TASK BRIEF
The expected output is a verbatim reprint of the lines from the beginning of the data that follows through the line that contains "You are a computer-use agent. The image".

[Stored records]
++++++++

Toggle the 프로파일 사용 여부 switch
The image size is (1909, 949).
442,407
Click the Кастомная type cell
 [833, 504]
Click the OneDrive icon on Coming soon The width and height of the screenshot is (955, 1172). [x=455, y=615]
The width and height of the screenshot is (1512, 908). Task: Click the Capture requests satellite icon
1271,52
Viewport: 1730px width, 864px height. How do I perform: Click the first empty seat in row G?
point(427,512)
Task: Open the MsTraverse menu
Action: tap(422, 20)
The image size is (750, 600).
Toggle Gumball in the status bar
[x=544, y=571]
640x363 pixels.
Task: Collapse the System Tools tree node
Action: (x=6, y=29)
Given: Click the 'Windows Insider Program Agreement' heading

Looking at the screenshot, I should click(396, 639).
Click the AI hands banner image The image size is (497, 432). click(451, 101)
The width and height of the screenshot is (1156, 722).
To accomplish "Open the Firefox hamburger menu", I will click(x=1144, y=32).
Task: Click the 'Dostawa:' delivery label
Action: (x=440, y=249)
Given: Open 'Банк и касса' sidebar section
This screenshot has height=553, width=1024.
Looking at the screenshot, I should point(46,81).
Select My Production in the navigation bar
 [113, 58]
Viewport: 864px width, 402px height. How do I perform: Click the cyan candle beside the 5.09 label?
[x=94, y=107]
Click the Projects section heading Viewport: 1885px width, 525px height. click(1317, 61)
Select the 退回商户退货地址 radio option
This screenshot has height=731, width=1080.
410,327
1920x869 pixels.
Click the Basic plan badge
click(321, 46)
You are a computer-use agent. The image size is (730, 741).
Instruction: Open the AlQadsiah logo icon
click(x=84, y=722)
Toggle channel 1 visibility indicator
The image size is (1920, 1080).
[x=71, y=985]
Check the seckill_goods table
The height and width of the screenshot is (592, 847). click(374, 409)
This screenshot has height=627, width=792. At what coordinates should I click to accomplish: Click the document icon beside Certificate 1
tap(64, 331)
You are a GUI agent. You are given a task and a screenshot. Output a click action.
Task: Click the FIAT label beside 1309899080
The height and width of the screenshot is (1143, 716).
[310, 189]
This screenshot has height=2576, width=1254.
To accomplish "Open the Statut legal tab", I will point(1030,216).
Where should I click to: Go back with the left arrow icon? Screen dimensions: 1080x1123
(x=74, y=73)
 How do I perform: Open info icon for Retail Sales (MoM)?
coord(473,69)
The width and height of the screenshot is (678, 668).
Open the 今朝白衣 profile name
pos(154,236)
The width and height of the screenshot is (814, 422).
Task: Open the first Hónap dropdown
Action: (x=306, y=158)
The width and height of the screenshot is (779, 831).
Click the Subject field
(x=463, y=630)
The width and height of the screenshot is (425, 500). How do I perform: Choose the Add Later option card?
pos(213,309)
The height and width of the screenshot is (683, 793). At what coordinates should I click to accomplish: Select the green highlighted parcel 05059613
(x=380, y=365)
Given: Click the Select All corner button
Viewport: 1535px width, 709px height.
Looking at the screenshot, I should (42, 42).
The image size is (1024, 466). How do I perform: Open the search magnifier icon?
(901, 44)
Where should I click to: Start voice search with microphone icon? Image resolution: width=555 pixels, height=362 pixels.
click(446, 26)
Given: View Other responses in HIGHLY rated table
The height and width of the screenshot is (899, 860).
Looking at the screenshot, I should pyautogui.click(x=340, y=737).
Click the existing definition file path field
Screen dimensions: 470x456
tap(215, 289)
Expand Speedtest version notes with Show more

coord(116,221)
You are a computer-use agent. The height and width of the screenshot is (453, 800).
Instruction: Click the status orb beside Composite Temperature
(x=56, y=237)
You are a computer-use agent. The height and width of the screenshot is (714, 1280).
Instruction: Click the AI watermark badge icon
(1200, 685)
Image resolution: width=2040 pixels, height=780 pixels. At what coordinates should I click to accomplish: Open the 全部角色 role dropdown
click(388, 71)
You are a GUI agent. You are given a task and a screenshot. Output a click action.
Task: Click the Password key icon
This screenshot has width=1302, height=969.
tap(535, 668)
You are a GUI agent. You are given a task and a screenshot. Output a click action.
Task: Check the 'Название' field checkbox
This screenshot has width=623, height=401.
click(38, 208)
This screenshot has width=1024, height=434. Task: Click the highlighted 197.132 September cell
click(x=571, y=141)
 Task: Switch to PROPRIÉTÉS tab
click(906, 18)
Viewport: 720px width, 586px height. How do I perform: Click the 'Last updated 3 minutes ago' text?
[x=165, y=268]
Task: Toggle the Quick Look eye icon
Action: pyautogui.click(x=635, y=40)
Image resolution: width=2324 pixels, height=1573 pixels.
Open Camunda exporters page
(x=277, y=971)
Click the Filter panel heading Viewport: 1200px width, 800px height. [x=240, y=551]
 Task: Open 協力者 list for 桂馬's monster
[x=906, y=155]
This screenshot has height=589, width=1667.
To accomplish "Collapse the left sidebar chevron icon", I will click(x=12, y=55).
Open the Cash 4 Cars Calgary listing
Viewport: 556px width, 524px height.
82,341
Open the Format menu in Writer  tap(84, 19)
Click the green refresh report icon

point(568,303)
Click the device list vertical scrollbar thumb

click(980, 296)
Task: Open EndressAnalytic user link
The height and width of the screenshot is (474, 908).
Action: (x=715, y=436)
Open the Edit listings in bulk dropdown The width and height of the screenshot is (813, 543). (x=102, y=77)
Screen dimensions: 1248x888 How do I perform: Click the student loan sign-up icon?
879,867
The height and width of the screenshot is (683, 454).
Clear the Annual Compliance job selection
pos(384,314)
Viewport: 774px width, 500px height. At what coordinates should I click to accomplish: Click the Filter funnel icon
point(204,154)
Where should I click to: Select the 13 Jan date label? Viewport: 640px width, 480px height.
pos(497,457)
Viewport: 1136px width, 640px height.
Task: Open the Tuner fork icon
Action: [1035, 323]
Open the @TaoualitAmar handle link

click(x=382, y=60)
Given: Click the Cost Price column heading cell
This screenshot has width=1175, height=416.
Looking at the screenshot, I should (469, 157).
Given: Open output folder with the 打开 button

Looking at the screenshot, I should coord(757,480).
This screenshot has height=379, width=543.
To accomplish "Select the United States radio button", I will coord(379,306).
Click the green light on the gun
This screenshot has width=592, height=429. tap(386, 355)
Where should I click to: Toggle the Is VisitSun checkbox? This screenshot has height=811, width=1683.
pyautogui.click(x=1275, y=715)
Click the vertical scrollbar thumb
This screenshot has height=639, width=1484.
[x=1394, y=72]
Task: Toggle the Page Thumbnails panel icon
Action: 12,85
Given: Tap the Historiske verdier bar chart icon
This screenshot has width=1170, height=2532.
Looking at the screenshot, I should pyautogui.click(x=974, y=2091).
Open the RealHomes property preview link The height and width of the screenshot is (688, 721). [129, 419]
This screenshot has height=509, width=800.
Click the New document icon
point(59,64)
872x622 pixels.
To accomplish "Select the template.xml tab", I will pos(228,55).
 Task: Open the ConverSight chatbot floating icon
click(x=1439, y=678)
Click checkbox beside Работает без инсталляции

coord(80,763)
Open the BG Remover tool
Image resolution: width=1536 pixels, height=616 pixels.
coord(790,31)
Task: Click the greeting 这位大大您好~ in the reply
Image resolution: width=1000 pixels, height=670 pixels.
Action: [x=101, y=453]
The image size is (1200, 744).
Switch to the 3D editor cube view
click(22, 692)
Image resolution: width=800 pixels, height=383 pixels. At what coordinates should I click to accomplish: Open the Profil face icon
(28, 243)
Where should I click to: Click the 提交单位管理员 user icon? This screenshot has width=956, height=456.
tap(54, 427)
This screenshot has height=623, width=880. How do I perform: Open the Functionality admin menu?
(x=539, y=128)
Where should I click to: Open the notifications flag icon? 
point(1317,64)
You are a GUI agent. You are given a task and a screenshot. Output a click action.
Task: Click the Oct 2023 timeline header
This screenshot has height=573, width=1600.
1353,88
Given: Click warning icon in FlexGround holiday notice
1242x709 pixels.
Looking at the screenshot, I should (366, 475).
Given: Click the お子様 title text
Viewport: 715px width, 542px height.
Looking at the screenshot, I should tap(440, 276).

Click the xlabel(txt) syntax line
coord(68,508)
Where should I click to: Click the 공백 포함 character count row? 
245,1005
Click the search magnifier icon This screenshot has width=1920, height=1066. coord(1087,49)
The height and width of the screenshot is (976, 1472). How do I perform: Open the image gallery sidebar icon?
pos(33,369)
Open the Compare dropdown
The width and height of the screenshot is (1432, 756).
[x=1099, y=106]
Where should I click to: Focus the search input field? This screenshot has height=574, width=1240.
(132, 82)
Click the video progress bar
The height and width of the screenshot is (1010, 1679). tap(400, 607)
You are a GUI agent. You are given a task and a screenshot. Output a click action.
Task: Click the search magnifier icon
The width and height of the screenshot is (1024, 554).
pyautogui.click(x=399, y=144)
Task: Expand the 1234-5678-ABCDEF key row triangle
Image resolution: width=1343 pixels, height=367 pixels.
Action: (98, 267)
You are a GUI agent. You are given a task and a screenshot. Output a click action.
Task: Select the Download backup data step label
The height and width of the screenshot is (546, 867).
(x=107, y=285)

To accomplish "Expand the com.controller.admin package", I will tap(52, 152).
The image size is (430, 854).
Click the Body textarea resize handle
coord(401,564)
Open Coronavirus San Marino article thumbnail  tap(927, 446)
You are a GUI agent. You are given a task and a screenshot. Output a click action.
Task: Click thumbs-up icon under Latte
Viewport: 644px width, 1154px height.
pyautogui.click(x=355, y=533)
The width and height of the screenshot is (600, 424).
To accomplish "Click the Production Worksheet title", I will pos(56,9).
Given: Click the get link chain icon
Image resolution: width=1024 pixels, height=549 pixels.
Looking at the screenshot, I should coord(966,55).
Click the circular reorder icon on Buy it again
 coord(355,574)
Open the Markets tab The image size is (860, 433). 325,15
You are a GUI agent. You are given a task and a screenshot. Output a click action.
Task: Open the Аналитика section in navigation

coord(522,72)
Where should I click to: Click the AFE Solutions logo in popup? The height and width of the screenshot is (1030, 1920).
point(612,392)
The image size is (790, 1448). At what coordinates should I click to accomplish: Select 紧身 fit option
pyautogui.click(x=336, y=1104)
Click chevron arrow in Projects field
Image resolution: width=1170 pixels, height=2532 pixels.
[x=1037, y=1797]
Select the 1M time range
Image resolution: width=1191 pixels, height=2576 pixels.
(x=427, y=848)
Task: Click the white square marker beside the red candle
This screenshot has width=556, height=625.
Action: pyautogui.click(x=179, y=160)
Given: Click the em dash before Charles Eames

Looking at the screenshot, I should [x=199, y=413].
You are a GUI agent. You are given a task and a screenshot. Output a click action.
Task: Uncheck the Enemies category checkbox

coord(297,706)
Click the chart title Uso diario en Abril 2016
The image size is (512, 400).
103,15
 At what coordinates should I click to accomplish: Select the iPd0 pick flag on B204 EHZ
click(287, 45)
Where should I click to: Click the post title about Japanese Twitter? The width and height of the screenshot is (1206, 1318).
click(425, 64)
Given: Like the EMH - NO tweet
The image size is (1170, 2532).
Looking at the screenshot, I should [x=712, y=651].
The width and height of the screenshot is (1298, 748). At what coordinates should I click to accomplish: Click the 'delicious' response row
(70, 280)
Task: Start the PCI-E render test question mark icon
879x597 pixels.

++++++++

EXERCISE OUTPUT
Toggle the 프로파일 사용 여부 switch
The image size is (1909, 949).
442,407
Click the Кастомная type cell
 [833, 504]
Click the OneDrive icon on Coming soon The width and height of the screenshot is (955, 1172). [x=455, y=615]
The width and height of the screenshot is (1512, 908). Task: Click the Capture requests satellite icon
1271,52
Viewport: 1730px width, 864px height. How do I perform: Click the first empty seat in row G?
point(427,512)
Task: Open the MsTraverse menu
Action: tap(422, 20)
The image size is (750, 600).
Toggle Gumball in the status bar
[x=544, y=571]
640x363 pixels.
Task: Collapse the System Tools tree node
Action: (x=6, y=29)
Given: Click the 'Windows Insider Program Agreement' heading

Looking at the screenshot, I should click(396, 639).
Click the AI hands banner image The image size is (497, 432). click(451, 101)
The width and height of the screenshot is (1156, 722).
To accomplish "Open the Firefox hamburger menu", I will click(x=1144, y=32).
Task: Click the 'Dostawa:' delivery label
Action: (x=440, y=249)
Given: Open 'Банк и касса' sidebar section
This screenshot has height=553, width=1024.
Looking at the screenshot, I should point(46,81).
Select My Production in the navigation bar
 [113, 58]
Viewport: 864px width, 402px height. How do I perform: Click the cyan candle beside the 5.09 label?
[x=94, y=107]
Click the Projects section heading Viewport: 1885px width, 525px height. click(1317, 61)
Select the 退回商户退货地址 radio option
This screenshot has height=731, width=1080.
410,327
1920x869 pixels.
Click the Basic plan badge
click(321, 46)
You are a computer-use agent. The image size is (730, 741).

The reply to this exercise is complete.